Resistance to NNRTIs (2.92%) was the most frequently observed TDRM. Among these mutations, K103N (n=9) and Y181C/I (n=7) were the most common DRMs. These mutations caused a high level of drug resistance to first-line treatment drugs (EFV and NVP). Among NRTI-related TDRMs (2.34%), most (75%, 12/16) exhibited only potential resistance. Azidothymidine (AZT), lamivudine (3TC), and tenofovir (TDF), as first-line NRTI drugs in China, have meager rates of transmission resistance (0.3%, 0.15%, and 0%, respectively). However, unlike the findings reported in other studies,[4, 5, 36-40] NRTI resistance showed the most significant increase (from 0% to 5.17%) from 2009 to 2017 in this study. Although the prevalence of TDR to PIs (0.44%) was significantly lower than the prevalence of TDR to NNRTIs/NRTIs, the I54M mutation caused universal resistance to PI drugs. These results suggest that, in the future, resistance testing before initiating ART is essential.
Previous studies suggested that DRMs impair viral fitness, resulting in increased CD4 count.[6, 7] However, some DRMs have a low impact on viral fitness and even improve it, which may lead to a more rapid decline in CD4 count.[9, 41] In the latest research, no association was found between DRMs and decreased CD4 count. In this study, HIV-1-infected youths with TDRMs had low CD4 counts; this provides some evidence for a relationship between TDRMs and decreased CD4 count.
We analyzed TDR transmission based on the molecular transmission network. The rate of entry into the network (46.1%) of youths in our study was significantly higher than that reported in other studies.[42, 43] Moreover, youths with TDR (63.89%) were more likely to enter the network. These results indicate that youths in Dehong are in an active period of HIV transmission. Youths who had TDRMs were more likely to be linked to others in the HIV-1 transmission network.
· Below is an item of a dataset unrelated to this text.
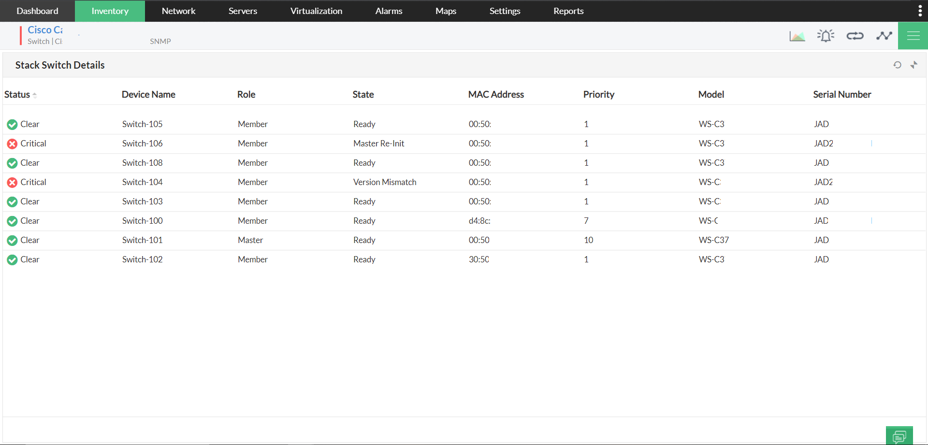
Task: View alarms using the bell icon
Action: (x=826, y=35)
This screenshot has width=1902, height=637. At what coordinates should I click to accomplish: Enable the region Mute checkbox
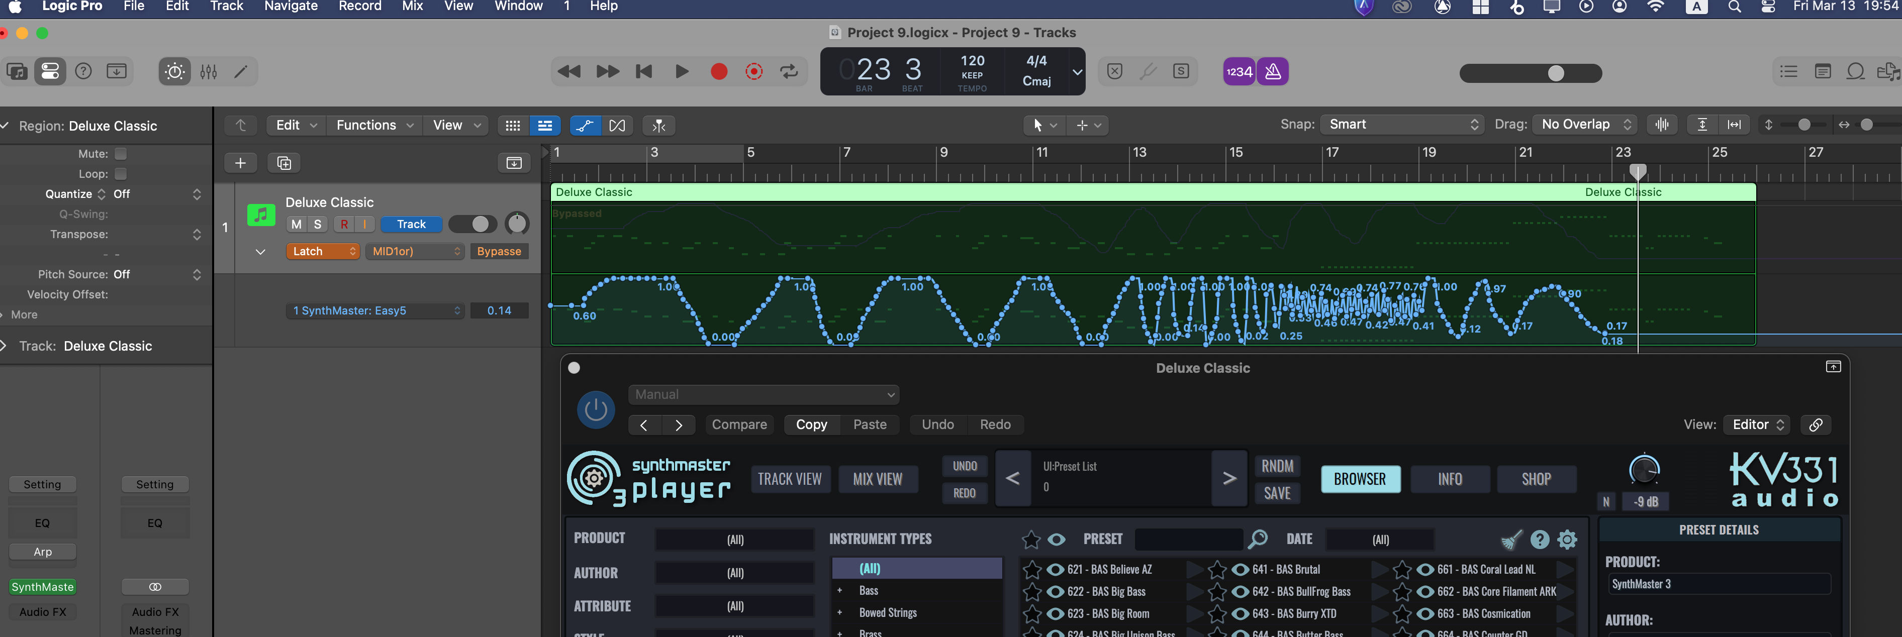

Moreover, the Y181C, D67E, and V106M mutations have recent transmissions (gene distance <0.5%) and were shared TDRMs among 8 youths during 2016~2017. The result indicates that the rapid increase in TDR during 2016~2017 is related to the recent spread of TDRMs such as Y181C, D67E, and V106M. The result also indicates the need for monitoring and intervention in the spread of HIV through molecular transmission network analysis of youths.
Our research has some limitations. Since the first years of ART scale-up, TDR strains of HIV are likely to be limited, and all youths were ART-naïve; in addition, the total number of TDRMs is small (n=36), possibly resulting in statistical bias. In 2016-2017, we increased the sample capacity and observed a significant increase in TDR. This suggests that TDR may be increasing rapidly among young people in this border region. In addition, we did not investigate TDR to integrase inhibitor (INSTI); because these sequences were previously amplified and stored by our laboratory, the primers did not include the INSTI region. We will continue to increase the sample capacity and to monitor TDR (including INSTI) in the China-Myanmar border region.